O relatório, elaborado pela Secretaria Especial de Assuntos Estratégicos (Seae) da Presidência da República, recomenda que seja revista a proteção a empresas nacionais contra a concorrência externa na navegação brasileira de cabotagem e a extinção gradual do Adicional de Frete para Renovação da Marinha Mercante (AFRMM), cuja função de fomentar a indústria nacional tem justificativa e eficácia “questionáveis”.

O ministro da Economia, Paulo Guedes, afirmou que pretende abrir o mercado de cabotagem, que com os investimentos em ferrovias, tornaria o país menos dependente das estradas. No Brasil, essa modalidade responde por 11% do transporte nacional de cargas, percentual semelhante ao de outras nações continentais com litoral extenso e ampla disponibilidade de vias navegáveis, como os Estados Unidos (11,4%). No entanto, 52% da movimentação são petróleo e derivados, dos quais quase 70% movimentados pela Petrobras.

Em geral, o mercado brasileiro restringe a participação de embarcações estrangeiras na prestação do serviço. As exceções são: indisponibilidade de embarcação de bandeira brasileira de tipo e porte equivalentes, substituição a embarcações sendo construídas em estaleiro brasileiro, ou ainda, interesse público devidamente justificado.
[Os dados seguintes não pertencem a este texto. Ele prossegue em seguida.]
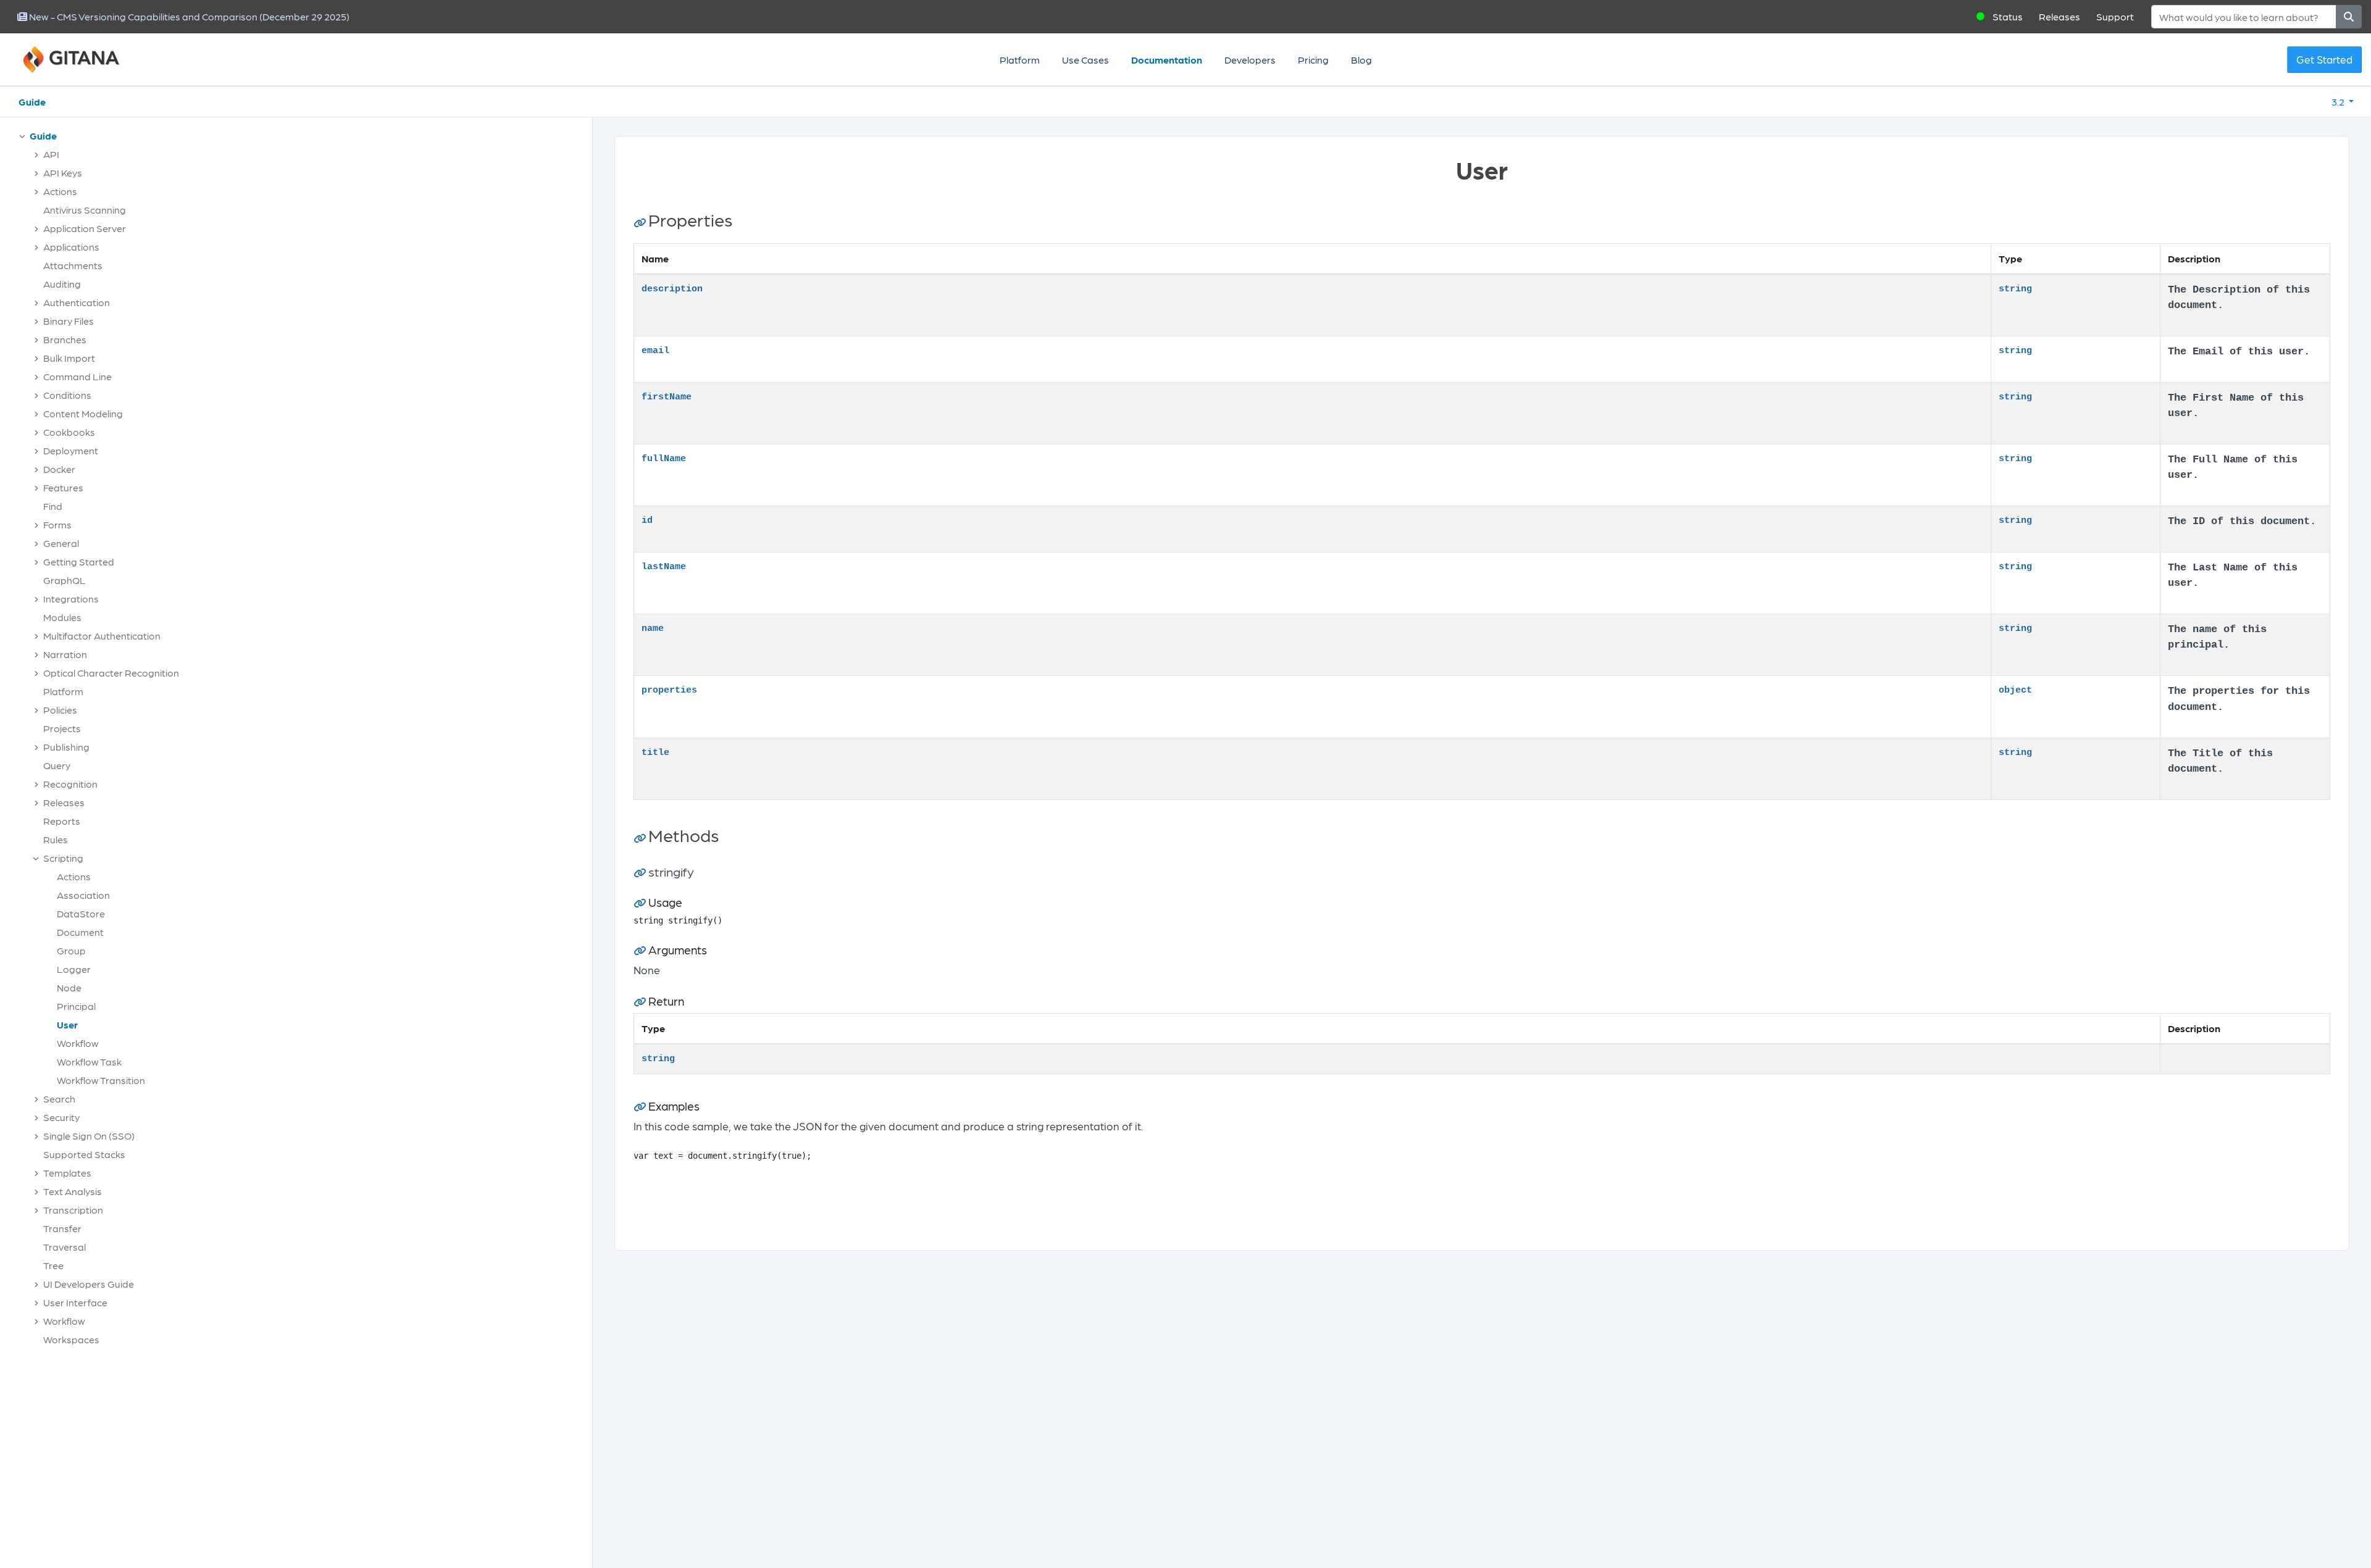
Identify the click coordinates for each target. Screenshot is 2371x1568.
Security (61, 1117)
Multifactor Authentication (102, 635)
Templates (67, 1172)
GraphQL (64, 579)
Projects (62, 728)
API (51, 154)
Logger (74, 968)
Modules (62, 617)
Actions (60, 191)
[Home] (86, 60)
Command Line (77, 376)
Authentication (76, 302)
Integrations (71, 598)
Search (59, 1098)
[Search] (2349, 16)
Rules (55, 839)
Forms (57, 524)
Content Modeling (83, 413)
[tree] (302, 741)
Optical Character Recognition (111, 672)
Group (71, 950)
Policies (60, 709)
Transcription (73, 1209)
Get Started (2324, 59)
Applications (71, 246)
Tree (53, 1265)
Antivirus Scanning (84, 209)
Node (69, 987)
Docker (59, 468)
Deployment (70, 450)
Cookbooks (69, 431)
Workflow (78, 1042)
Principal (76, 1005)
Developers (1250, 59)
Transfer (62, 1228)
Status (2008, 16)
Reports (61, 820)
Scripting (63, 857)
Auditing (62, 283)
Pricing (1313, 59)
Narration (65, 654)
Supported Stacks (84, 1154)
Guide (32, 101)
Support (2115, 16)
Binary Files (68, 320)
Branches (64, 339)
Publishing (66, 746)
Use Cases (1085, 59)
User (67, 1024)
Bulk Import (69, 357)
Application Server (84, 228)
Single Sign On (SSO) (89, 1135)
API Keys (62, 172)
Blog (1361, 59)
“A abertura do mercado de navegação de cabotagem, proposta pelo Governo Federal, tem pontos positivos e negativos a serem considerados. Pelo lado positivo se destaca a potencial e expressiva redução dos altos custos com o transporte rodoviário, o aumento da concorrência e o consequente fomento às exportações e ao transporte de carga no país. Em contrapartida, as discussões econômicas e principalmente políticas que giram em torno da questão causam ainda incerteza à aprovação da proposta, gerando, por enquanto, apenas expectativas”, aponta o Raphael Zaroni, sócio do Zaroni Advogados.

Os ministérios da Economia e Infraestrutura divergem sobre como deve ser a abertura do mercado de cabotagem a empresas estrangeiras que hoje enfrentam barreiras para operar no Brasil. O ambiente fechado é visto com enorme ressalva pelo ministério da economia, que considera pouco ousado o pacote divulgado até o momento pela Infraestrutura.